Quizá alguien objetase que es el hecho de pedirle algo a Dios lo que convierte esa petición en algo bueno. Pero ya en el siglo XIV Guillermo de Ockam señaló que la bondad de cualquier realidad estaba subordinada a la omnipotencia divina; y, en consecuencia, que Dios había establecido el valor de las cosas no porque fueran buenas en sí mismas, sino que eran buenas porque Él así lo había establecido, de manera que no existía nada que fuera bueno en sí mismo y que sirviera de guía a la que tuvieran que someterse las decisiones divinas, pues en tal caso Dios no sería omnipotente, ya que, al estar subordinadas sus decisiones a ese supuesto bien absoluto, éste estaría por encima de Él, debiendo servirle de criterio para sus decisiones, y, en consecuencia, esa subordinación representaría una limitación a su supuesta omnipotencia.
Tomando, pues, como referencia estas observaciones de Ockam ¿no parece que si hacemos depender el bien de una acción del hecho de que el hombre la pida en ese caso estaremos negando la omnipotencia de Dios al subordinar su voluntad a un bien que lo es no porque Dios así lo decida, sino porque el hombre así lo quiera? Además, si se acepta ese planteamiento, en tal caso podría uno pedirle a Dios, por ejemplo, que matase a todos sus enemigos...¿acaso se convertiría en buena esa acción por el simple hecho de haberla pedido? Supongo que la respuesta es obvia. Por lo tanto, parece claro que el criterio de la bondad de una acción no puede encontrarse en el hecho de que el hombre la pida a Dios, sino que previamente dicha acción debe ya ser buena por ella misma o, como pretendía Ockam, porque el propio Dios lo haya decretado así.

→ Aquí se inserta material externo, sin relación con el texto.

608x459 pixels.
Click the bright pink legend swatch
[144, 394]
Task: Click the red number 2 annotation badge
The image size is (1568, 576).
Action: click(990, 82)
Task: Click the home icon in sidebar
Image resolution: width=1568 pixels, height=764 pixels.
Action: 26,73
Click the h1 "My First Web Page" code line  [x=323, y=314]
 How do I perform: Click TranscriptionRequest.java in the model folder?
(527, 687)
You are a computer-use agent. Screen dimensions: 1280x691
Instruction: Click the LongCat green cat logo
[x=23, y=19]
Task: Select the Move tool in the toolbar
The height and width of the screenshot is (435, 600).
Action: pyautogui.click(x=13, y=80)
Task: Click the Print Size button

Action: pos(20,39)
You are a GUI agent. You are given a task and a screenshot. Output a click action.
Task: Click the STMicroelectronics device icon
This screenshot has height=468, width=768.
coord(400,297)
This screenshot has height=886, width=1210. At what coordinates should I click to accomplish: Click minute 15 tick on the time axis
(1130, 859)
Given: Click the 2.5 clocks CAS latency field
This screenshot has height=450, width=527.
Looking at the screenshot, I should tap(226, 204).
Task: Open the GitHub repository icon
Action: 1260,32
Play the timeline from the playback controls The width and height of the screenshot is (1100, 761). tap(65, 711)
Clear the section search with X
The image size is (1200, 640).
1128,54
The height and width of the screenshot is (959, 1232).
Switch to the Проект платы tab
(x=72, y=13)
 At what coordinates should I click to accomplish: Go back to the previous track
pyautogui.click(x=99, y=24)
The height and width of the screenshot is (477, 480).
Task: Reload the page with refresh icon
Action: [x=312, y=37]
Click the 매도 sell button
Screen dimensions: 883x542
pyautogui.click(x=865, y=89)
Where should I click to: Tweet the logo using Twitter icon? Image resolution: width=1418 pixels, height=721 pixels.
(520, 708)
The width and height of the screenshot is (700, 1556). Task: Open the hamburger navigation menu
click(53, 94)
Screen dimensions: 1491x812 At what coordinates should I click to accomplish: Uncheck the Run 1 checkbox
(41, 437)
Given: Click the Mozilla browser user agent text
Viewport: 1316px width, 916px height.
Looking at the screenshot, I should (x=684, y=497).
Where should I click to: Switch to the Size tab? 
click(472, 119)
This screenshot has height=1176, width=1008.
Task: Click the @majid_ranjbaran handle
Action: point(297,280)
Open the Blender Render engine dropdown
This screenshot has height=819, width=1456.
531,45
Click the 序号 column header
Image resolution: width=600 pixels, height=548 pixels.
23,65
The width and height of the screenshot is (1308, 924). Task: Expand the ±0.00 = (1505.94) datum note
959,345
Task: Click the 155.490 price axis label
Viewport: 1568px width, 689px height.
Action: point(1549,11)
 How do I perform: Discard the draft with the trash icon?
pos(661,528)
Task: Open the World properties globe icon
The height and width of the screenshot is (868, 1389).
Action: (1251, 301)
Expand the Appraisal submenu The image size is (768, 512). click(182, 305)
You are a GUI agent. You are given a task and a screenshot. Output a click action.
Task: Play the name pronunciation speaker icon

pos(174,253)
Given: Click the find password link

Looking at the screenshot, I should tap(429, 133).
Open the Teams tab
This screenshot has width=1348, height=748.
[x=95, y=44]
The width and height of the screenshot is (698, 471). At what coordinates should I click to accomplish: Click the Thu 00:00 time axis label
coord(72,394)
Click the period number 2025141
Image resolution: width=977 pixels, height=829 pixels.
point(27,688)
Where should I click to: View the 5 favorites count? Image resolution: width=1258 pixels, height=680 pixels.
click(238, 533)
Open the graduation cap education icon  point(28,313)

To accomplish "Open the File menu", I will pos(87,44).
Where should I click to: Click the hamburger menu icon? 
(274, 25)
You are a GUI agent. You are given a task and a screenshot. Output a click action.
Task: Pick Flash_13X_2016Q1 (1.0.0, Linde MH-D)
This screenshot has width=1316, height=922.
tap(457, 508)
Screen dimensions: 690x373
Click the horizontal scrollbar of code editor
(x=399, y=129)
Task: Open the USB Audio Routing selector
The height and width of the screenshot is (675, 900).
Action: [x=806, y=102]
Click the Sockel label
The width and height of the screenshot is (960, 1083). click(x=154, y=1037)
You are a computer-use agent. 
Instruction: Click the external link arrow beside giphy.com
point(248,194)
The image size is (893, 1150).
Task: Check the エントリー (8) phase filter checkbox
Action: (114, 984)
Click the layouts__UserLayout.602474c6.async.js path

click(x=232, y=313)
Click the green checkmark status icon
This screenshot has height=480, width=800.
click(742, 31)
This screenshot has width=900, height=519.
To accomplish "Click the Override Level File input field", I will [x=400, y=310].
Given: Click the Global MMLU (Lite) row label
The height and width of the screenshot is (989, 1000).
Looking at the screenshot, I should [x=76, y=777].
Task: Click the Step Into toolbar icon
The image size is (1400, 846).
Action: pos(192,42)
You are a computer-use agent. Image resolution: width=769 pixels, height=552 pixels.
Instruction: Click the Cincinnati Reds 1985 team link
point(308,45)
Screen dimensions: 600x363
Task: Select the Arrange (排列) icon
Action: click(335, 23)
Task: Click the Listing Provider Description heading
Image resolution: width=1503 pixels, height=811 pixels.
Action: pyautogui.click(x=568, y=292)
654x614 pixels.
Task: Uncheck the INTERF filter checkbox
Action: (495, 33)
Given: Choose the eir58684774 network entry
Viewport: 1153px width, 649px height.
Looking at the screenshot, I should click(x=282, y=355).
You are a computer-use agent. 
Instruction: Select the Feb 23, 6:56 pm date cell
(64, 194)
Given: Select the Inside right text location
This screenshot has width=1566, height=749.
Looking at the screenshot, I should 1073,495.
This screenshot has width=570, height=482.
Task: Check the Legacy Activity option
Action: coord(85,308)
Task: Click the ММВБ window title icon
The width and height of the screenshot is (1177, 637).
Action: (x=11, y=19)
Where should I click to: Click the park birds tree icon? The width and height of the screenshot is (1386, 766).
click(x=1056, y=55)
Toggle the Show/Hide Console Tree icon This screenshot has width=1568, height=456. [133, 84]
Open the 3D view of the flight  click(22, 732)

Por eso en ocasiones nos encontramos con tipos de oraciones como las que dicen “Dios mío, si es bueno para mí o si es esa tu voluntad, cúrame de esta enfermedad”. Esto representa cierto avance, pero, como antes he dicho, tiene todavía el inconveniente de que en ella se le pide a Dios que haga lo que es bueno, como si el hecho de que lo haga o no pudiera depender del hecho de que uno se lo pidiera en lugar de ser una simple consecuencia de su absoluta bondad y perfección. Y pedirle que haga su voluntad está de sobra, pues ¿acaso no es una contradicción la idea de que pueda haber una diferencia entre la voluntad de Dios y sus decisiones? ¿Acaso podría hacer otra cosa que no fuera su voluntad?
En fin, me parece que debo insistir nuevamente en que en toda esa tradición relacionada con las distintas modalidades de la oración existe un componente antropomórfico fundamental: Del mismo modo que el ser humano se conmueve por las súplicas, y sus decisiones pueden estar fuertemente condicionadas por ellas en lugar de regirse exclusivamente por aquello que racionalmente considera mejor, se tiende a ver a Dios como un ser con las mismas debilidades humanas, como un ser cuya voluntad puede ser comprada o modificada mediante suplicas, sacrificios, gestos de sumisión y obediencia, etc. Y, en este sentido, me parece que si, cuando uno rezase, fuera consciente de todas estas reflexiones, tendría que considerar la oración (en cuanto petición) como una ofensa a Dios -pues o bien supondría una desconfianza, o bien una especie de deseo de tentar a Dios-, y, en cualquier caso, no tendría sentido verla como un acto piadoso.